* _Input data_:
▬▬▬

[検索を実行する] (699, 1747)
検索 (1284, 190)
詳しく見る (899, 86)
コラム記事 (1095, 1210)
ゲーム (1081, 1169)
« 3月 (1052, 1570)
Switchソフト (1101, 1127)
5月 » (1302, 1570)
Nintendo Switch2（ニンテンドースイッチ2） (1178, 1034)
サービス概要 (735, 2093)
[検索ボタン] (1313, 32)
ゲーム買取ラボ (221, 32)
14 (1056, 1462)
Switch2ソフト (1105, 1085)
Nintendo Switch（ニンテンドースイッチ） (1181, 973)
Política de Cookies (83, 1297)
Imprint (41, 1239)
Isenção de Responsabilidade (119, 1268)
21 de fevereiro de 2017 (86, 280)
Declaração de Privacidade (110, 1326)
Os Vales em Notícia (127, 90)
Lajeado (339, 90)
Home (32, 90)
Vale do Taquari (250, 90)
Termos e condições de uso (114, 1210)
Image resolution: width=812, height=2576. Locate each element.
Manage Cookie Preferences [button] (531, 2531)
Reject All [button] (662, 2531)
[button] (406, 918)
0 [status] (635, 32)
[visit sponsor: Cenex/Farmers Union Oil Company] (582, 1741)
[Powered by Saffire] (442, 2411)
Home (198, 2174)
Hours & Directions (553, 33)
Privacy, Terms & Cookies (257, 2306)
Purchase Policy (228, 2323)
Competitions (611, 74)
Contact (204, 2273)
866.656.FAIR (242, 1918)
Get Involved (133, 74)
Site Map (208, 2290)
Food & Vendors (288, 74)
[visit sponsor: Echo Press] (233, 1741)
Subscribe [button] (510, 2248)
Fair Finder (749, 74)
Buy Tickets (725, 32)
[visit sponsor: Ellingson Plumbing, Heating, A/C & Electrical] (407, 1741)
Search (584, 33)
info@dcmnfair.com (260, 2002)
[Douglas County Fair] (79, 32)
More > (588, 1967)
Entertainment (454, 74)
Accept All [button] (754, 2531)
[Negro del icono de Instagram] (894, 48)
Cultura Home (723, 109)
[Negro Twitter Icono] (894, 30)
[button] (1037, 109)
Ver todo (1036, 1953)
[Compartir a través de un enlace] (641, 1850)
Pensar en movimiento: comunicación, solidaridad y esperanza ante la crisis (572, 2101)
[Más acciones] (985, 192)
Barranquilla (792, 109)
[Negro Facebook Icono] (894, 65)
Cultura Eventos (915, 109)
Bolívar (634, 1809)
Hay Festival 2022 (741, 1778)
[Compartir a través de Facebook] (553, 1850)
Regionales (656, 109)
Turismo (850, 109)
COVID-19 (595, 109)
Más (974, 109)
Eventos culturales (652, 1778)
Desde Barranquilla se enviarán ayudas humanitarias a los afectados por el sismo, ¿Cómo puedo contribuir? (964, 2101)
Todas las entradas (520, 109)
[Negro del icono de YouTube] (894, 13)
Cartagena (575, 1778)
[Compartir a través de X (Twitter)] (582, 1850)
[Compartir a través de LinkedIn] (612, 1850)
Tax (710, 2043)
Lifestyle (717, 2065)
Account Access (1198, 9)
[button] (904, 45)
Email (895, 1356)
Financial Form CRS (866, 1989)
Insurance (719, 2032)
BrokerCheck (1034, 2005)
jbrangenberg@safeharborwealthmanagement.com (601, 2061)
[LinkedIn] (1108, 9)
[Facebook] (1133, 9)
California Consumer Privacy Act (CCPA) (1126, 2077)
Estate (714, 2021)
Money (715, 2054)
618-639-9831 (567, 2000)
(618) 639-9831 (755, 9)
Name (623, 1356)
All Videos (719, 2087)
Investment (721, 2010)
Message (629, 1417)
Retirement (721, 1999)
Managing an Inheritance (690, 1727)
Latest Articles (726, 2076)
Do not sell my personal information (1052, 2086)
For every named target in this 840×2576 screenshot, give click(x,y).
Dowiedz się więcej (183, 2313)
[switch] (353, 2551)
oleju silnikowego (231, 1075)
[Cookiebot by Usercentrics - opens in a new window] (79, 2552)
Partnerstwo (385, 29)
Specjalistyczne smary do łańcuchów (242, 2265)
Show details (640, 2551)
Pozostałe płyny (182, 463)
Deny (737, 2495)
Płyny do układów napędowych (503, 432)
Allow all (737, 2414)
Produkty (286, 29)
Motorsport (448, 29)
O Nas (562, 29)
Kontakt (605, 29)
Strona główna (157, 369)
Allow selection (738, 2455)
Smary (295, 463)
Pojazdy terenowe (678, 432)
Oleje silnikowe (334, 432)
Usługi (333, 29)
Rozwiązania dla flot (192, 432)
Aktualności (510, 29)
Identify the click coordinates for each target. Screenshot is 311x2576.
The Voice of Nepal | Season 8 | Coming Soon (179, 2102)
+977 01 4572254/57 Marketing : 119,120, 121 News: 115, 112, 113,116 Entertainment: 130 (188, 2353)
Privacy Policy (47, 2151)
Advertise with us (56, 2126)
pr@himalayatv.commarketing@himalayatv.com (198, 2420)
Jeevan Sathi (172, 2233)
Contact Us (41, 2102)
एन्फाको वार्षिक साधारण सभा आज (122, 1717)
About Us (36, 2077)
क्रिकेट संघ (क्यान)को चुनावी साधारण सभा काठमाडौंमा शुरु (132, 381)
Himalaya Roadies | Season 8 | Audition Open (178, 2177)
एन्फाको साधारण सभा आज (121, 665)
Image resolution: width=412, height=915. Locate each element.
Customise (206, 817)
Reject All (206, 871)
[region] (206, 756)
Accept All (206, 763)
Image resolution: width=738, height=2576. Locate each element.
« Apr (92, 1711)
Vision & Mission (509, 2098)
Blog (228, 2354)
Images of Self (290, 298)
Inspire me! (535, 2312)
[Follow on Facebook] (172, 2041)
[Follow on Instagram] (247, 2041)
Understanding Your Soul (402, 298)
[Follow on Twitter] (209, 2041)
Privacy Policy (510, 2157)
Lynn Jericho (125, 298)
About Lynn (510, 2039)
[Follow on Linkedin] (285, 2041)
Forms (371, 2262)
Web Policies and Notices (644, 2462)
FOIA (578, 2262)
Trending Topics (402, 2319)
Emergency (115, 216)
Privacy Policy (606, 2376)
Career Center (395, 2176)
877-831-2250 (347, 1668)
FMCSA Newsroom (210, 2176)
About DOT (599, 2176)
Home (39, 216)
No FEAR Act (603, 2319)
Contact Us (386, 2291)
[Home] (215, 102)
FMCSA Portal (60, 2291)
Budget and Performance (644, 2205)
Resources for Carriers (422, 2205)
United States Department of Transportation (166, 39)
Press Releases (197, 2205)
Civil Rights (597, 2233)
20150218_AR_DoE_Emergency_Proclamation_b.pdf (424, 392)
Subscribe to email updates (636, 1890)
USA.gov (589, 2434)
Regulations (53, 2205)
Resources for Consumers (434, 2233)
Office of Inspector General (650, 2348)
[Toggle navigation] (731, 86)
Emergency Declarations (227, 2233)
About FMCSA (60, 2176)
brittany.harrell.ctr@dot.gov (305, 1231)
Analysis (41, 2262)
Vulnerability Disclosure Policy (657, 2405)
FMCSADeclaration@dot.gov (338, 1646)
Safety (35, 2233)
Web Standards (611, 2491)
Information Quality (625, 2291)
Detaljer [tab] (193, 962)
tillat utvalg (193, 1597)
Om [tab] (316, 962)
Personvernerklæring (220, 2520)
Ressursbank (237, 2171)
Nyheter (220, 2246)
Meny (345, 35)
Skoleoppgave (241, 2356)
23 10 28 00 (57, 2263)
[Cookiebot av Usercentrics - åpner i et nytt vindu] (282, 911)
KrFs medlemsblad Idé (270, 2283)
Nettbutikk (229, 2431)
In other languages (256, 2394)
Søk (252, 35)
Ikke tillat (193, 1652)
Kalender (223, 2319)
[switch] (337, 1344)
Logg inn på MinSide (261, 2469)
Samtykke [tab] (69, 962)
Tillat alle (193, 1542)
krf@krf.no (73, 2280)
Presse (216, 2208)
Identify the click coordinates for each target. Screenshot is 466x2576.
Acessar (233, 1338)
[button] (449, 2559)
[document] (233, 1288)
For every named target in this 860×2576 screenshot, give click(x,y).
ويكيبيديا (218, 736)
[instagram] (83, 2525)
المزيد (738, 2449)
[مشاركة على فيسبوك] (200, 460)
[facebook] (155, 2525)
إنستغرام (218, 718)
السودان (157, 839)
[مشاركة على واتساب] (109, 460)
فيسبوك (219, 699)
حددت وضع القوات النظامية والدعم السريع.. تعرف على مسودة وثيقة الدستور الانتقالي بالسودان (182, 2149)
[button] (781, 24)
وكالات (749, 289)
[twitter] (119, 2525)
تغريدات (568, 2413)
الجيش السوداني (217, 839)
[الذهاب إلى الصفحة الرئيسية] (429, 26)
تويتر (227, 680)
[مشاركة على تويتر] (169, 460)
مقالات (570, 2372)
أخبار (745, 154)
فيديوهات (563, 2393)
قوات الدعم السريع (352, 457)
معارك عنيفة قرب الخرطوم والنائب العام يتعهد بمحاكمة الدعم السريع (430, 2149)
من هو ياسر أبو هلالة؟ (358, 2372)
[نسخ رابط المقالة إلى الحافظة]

▬▬▬

* _Problem to work on_: Look through the data above and return exactly the lines from the one that contains "Barranquilla (792, 109)" to the one that contains "[Compartir a través de LinkedIn] (612, 1850)", inclusive, with nothing else.

* _Task response_:
Barranquilla (792, 109)
[Negro Facebook Icono] (894, 65)
Cultura Eventos (915, 109)
Bolívar (634, 1809)
Hay Festival 2022 (741, 1778)
[Compartir a través de Facebook] (553, 1850)
Regionales (656, 109)
Turismo (850, 109)
COVID-19 (595, 109)
Más (974, 109)
Eventos culturales (652, 1778)
Desde Barranquilla se enviarán ayudas humanitarias a los afectados por el sismo, ¿Cómo puedo contribuir? (964, 2101)
Todas las entradas (520, 109)
[Negro del icono de YouTube] (894, 13)
Cartagena (575, 1778)
[Compartir a través de X (Twitter)] (582, 1850)
[Compartir a través de LinkedIn] (612, 1850)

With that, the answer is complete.